Where exactly does this argument break down when $G$ is not compact.


Solution 1:

Here's a non-compact example of the non-surjectivity of $\exp$. Take $\mathfrak g=\mathfrak{sl}_2(\Bbb C)$ : the matrix $$T=\left(\begin{array}{rr} -1&1\\0&-1\end{array}\right)$$ is not in $\exp(\mathfrak g)$. For if $x\in\mathfrak g$, we can find a basis in which it is triangular, say $$uxu^{-1}=\left(\begin{array}{rr} a&b\\0&-a\end{array}\right)$$ There are now two cases. If $a=0$, then $$u\exp(x)u^{-1}=\left(\begin{array}{rr}1&b\\0&1\end{array}\right)$$ which has a different spectrum than $T$. If $a\neq0$, then $x$ is diagonalisable, and so is its exponential. Since $T$ isn't diagonalisable, this finishes the proof that $T$ does not lie in the image of the exponential map.


In any case, I think the problem with your proof (at least with your geodesic argument), is that the exponential map, while it is a local diffeomorphisme on some neighborhood of $0_{\mathfrak g}$, isn't necessarily a local diffeomorphism near all points of $\mathfrak g$. This is easily seen in the case of $\mathfrak{su}(2)$ : all points at distance $\pi$ from $0$ are sent to the south pole of $\Bbb S^3\simeq SU(2)$, so the exponential fails to be locally injective near any of those points.

Solution 2:

Even in the compact case, $\exp$ is not open. Look at the Lie group $SU(2)$, whose Lie Algebra is the skew-Hermitian $2 \times 2$ matrices. Look at the point $x_0 = \left( \begin{smallmatrix} \pi i & 0 \\ 0 & - \pi i \end{smallmatrix} \right)$ in the Lie algebra. We can find an open neighborhood $U$ of $x_0$ where the eigenvalues are distinct, with one in the upper halfplane and one in the lower halfplane. Let the eigenvector with eigenvalue in the upper half plane be $\left( \begin{smallmatrix} 1 \\ z \end{smallmatrix} \right)$; then $z$ is a continuous function from $U$ to $\mathbb{C}$. By shrinking $U$, we can assume that $|z| < 0.1$. Similarly, let the eigenvector for the eigenvalue in the lower halfplane be $\left( \begin{smallmatrix} w \\ 1 \end{smallmatrix} \right)$. Again, shrink $U$ so that $|w| < 0.1$.

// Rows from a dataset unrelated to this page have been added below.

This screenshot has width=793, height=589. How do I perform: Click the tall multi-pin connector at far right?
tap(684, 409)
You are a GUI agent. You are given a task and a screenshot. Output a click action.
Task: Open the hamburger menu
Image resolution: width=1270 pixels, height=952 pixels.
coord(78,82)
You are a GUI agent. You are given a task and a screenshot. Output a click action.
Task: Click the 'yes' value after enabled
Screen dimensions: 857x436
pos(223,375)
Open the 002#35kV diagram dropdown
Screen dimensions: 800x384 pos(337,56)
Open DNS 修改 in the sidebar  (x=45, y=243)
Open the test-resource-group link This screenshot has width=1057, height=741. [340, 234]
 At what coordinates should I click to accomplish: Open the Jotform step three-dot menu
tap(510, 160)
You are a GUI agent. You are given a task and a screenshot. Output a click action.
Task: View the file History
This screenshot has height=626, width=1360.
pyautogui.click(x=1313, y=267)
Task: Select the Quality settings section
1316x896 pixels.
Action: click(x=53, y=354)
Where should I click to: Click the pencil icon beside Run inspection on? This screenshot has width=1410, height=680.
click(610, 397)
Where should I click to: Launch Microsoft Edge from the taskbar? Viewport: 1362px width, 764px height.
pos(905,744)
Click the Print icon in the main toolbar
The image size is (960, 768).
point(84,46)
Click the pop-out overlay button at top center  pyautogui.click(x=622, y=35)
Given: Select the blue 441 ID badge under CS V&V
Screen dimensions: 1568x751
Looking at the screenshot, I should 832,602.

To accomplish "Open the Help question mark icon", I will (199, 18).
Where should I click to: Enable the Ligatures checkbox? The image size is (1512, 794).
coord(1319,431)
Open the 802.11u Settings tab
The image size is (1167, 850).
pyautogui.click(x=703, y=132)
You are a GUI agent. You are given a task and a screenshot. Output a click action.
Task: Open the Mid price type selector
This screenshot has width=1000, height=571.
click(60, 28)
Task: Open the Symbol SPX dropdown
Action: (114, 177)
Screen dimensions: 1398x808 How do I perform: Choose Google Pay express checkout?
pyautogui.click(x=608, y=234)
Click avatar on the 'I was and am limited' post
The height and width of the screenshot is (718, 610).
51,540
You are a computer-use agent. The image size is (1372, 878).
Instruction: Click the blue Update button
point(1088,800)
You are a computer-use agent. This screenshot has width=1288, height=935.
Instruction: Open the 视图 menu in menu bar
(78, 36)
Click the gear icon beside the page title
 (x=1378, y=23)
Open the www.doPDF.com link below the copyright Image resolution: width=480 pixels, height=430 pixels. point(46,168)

For $x \in U$, then, $\exp(x)$ will have eigenvectors of the form $\left( \begin{smallmatrix} 1 \\ z \end{smallmatrix} \right)$ and $\left( \begin{smallmatrix} w \\ 1 \end{smallmatrix} \right)$ with $|w|$ and $|z|<0.1$.

However, $\exp(x_0) = - \mathrm{Id}$. So an arbitrarily small neighborhood of $\exp(x_0)$ will contain matrices of the form $\left( \begin{smallmatrix} - \cos \theta & \sin \theta \\ -\sin \theta & -\cos \theta \end{smallmatrix} \right)$, whose eigenvectors are $\left( \begin{smallmatrix} 1 \\ \pm i \end{smallmatrix} \right)$.

Solution 3:

I think a local diffeomorphism need not be a closed map?

For example, fix some irrational $a \in \mathbb{R}\setminus \mathbb{Q}$, and consider an irrational winding of the plane around the torus: $$ f : \mathbb{R}^2 \rightarrow \mathbb{R}^2/\mathbb{Z}^2 : (x,y) \mapsto (ay+x,y)+\mathbb{Z}^2 . $$

Then $f$ is a local diffeomorphism, but $f$ maps the closed subset $\{0\} \times \mathbb{R} \subset \mathbb{R}^2$ to the non-closed $\{(at,t)+\mathbb{Z}^2 : t\in\mathbb{R}\} \subset \mathbb{R}^2/\mathbb{Z}^2$.